In Search of a Map: Using Program Slicing to Discover Potential Parallelism in Recursive Functions
Adam D. Barwell and Kevin Hammond
(University of St. Andrews, UK)
Recursion schemes, such as the well-known map, can be used as loci of potential parallelism, where schemes are replaced with an equivalent parallel implementation. This paper formalises a novel technique, using program slicing, that automatically and statically identifies computations in recursive functions that can be lifted out of the function and then potentially performed in parallel. We define a new program slicing algorithm, build a prototype implementation, and demonstrate its use on 12 Haskell examples, including benchmarks from the NoFib suite and functions from the standard Haskell Prelude. In all cases, we obtain the expected results in terms of finding potential parallelism. Moreover, we have tested our prototype against synthetic benchmarks, and found that our prototype has quadratic time complexity. For the NoFib benchmark examples we demonstrate that relative parallel speedups can be obtained (up to 32.93× the sequential performance on 56 hyperthreaded cores).

Strategies for Regular Segmented Reductions on GPU
Rasmus Wriedt Larsen and Troels Henriksen
(University of Copenhagen, Denmark)
We present and evaluate an implementation technique for regular segmented reductions on GPUs. Existing techniques tend to be either consistent in performance but relatively inefficient in absolute terms, or optimised for specific workloads and thereby exhibiting bad performance for certain input. We propose three different strategies for segmented reduction of regular arrays, each optimised for a particular workload. We demonstrate an implementation in the Futhark compiler that is able to employ all three strategies and automatically select the appropriate one at runtime.
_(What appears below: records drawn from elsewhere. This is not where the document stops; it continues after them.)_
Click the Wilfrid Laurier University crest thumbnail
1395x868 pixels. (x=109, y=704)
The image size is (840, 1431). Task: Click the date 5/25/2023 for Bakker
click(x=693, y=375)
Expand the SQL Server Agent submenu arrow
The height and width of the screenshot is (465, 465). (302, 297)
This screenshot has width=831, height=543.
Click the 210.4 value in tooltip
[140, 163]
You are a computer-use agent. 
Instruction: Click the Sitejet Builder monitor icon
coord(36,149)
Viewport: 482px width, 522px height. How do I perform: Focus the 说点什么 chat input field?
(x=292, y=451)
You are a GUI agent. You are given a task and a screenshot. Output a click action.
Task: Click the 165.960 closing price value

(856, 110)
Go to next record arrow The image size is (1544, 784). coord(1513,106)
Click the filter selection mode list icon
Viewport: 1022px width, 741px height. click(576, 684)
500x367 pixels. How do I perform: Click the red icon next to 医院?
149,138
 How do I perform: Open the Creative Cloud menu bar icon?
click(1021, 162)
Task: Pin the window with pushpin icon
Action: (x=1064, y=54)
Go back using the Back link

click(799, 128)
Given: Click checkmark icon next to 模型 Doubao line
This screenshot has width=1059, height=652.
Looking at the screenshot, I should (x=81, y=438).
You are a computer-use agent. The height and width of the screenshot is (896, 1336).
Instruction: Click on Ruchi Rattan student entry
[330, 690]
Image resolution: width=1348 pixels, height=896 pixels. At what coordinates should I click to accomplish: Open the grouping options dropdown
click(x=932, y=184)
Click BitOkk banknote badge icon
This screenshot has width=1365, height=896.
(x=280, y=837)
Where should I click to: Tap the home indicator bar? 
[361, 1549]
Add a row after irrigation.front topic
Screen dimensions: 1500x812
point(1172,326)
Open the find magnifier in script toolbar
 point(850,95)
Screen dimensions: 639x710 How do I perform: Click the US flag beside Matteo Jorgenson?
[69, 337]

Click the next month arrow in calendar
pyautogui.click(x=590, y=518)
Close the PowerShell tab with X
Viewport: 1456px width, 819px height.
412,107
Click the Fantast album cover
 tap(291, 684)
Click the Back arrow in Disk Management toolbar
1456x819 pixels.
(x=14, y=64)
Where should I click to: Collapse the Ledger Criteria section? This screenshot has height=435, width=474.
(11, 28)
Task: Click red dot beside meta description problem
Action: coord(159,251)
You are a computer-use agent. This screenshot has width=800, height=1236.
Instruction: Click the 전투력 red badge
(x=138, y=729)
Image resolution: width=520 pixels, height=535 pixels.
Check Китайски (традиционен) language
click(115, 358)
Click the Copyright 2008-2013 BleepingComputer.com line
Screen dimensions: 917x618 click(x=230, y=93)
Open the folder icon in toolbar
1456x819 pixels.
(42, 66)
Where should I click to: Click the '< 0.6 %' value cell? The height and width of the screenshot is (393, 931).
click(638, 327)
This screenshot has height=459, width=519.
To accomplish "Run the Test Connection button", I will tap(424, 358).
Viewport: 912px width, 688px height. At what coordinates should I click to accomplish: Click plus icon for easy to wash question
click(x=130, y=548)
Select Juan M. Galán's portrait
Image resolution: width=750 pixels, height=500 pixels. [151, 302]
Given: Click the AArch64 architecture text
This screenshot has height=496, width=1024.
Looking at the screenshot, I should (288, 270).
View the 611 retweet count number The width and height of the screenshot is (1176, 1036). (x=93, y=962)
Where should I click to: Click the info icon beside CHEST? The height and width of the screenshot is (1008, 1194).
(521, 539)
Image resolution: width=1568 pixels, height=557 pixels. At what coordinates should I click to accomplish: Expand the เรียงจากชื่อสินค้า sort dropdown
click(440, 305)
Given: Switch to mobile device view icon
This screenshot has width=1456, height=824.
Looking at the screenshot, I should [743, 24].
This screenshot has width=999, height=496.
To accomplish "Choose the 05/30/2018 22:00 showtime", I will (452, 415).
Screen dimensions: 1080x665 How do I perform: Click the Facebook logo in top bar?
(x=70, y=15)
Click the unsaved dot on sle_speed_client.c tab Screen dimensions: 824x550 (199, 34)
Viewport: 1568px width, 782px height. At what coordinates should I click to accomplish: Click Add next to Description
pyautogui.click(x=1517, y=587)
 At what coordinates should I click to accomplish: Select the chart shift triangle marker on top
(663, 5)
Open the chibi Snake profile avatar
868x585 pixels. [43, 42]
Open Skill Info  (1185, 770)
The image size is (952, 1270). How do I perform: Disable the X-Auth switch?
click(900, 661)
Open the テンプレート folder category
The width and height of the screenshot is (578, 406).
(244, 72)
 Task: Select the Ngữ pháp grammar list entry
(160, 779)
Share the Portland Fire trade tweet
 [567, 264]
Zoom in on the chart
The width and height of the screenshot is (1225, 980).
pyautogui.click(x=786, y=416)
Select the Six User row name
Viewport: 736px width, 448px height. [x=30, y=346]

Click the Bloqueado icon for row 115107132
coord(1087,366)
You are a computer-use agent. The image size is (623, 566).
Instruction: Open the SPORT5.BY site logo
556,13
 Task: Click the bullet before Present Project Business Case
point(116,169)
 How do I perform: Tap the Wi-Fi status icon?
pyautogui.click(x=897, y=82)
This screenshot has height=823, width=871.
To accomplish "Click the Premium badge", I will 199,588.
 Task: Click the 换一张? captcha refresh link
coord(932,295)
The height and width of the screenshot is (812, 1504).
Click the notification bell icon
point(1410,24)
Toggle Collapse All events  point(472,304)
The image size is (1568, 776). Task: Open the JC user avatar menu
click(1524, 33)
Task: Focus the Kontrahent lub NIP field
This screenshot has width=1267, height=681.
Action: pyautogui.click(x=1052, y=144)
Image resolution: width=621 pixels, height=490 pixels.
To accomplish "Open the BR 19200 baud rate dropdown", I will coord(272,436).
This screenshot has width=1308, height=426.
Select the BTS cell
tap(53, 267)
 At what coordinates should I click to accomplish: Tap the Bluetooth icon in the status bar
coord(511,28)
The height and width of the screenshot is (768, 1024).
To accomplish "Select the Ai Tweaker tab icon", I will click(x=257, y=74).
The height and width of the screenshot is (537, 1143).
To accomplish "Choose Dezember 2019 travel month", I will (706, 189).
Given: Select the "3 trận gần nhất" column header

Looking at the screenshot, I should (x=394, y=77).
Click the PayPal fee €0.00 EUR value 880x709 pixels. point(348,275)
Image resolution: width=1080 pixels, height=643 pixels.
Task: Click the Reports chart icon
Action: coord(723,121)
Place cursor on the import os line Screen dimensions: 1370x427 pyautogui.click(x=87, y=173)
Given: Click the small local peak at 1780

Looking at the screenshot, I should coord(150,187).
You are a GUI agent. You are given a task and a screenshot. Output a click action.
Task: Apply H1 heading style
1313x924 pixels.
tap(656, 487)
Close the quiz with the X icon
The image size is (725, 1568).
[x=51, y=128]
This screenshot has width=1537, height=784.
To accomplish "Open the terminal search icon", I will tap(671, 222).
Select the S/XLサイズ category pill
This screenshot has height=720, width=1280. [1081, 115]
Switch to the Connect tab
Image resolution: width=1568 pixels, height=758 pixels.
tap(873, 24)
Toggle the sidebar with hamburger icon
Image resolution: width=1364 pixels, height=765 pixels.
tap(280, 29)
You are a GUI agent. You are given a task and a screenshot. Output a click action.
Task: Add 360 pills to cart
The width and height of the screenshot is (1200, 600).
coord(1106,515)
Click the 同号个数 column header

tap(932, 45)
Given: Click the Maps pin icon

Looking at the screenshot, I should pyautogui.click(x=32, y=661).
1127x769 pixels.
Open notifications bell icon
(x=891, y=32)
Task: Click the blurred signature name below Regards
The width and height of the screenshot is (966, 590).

While our evaluation is in the context of the Futhark compiler, the implementation technique is applicable to any library or language that has a need for segmented reductions.
We evaluate the technique on four microbenchmarks, two of which we also compare to implementations in the CUB library for GPU programming, as well as on two application benchmarks from the Rodinia suite. On the latter, we obtain speedups ranging from 1.3× to 1.7× over a previous implementation based on scans.